I find my L134s like to kick the plant gravel out of the pots.


----------



## davej (Apr 28, 2010)

*A quick video*

Playing around with the new iPhone. Here is a quick shot of my longfins.


----------



## 2wheelsx2 (Apr 21, 2010)

Wow...nice resolution. And even nicer looking fish!


----------



## O.C.D Fishies (Apr 21, 2010)

wow your pleco's are beautiful


----------



## davej (Apr 28, 2010)

*New set of babies 3 days out of the cave*


----------



## 2wheelsx2 (Apr 21, 2010)

Wow! That's very cool.


----------



## pisces (Apr 22, 2010)

very nice pleco, i will interesting get the baby pleco, if u sale!


----------



## davej (Apr 28, 2010)

*Gary's Big Red out for a cruise (L114)*

I was able to catch a quick snap of Gary's L114 while he was out cruising around. He is temporarily in my tank until Gary gets his 100 gallon cube up and running. Just thought I would share.


----------



## shaobo (Apr 21, 2010)

Very cool~ That's a lot of babies, just wondering what are you feeding them as I don't really see any eggsac left on any of them~


----------



## 2wheelsx2 (Apr 21, 2010)

Man, that guy looks nice and chubby. Can't wait to get him home and into the cube.
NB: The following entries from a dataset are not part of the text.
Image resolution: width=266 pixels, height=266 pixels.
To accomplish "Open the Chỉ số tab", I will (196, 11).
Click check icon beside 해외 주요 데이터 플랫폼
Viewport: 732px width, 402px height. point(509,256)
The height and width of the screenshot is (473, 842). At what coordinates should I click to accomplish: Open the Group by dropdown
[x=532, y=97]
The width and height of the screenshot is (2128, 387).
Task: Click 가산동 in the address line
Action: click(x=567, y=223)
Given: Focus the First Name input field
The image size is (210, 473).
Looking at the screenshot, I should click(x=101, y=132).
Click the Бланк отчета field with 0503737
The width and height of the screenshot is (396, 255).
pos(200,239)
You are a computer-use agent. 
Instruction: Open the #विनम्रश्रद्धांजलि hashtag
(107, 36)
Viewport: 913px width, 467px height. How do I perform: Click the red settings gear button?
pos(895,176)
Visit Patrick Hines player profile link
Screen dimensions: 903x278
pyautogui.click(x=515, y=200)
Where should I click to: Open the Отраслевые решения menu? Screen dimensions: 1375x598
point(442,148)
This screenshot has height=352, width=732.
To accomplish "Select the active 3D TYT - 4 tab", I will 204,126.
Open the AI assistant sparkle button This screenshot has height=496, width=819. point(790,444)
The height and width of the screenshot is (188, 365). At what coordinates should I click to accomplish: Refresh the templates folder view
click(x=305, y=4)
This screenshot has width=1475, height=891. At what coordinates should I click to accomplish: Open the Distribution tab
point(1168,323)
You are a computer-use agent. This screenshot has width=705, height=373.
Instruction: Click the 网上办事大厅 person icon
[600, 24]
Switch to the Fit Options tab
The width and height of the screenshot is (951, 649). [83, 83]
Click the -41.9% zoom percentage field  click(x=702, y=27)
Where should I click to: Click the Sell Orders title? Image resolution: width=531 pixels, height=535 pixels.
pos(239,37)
It's sitting in the garage right now.


----------



## bowman00 (Apr 27, 2010)

Where do get those long narrow clay pots?


----------



## davej (Apr 28, 2010)

shaobo said:


> Very cool~ That's a lot of babies, just wondering what are you feeding them as I don't really see any eggsac left on any of them~


Baby brineshrimp
NLS grow formula
NLS spirulina flakes
Zucchini


----------



## davej (Apr 28, 2010)

bowman00 said:


> Where do get those long narrow clay pots?


From Charles of Canadian Aquatics a sponsor here


----------



## gimlid (Apr 23, 2010)

sweet 114 and of course the LFs. How big is your tank by the way?


----------



## davej (Apr 28, 2010)

90 Gallon


----------



## clintgv (May 6, 2010)

Nice plecos. The babies are soo small


----------



## 2wheelsx2 (Apr 21, 2010)

I see the DA controller. I'm getting me one of those. 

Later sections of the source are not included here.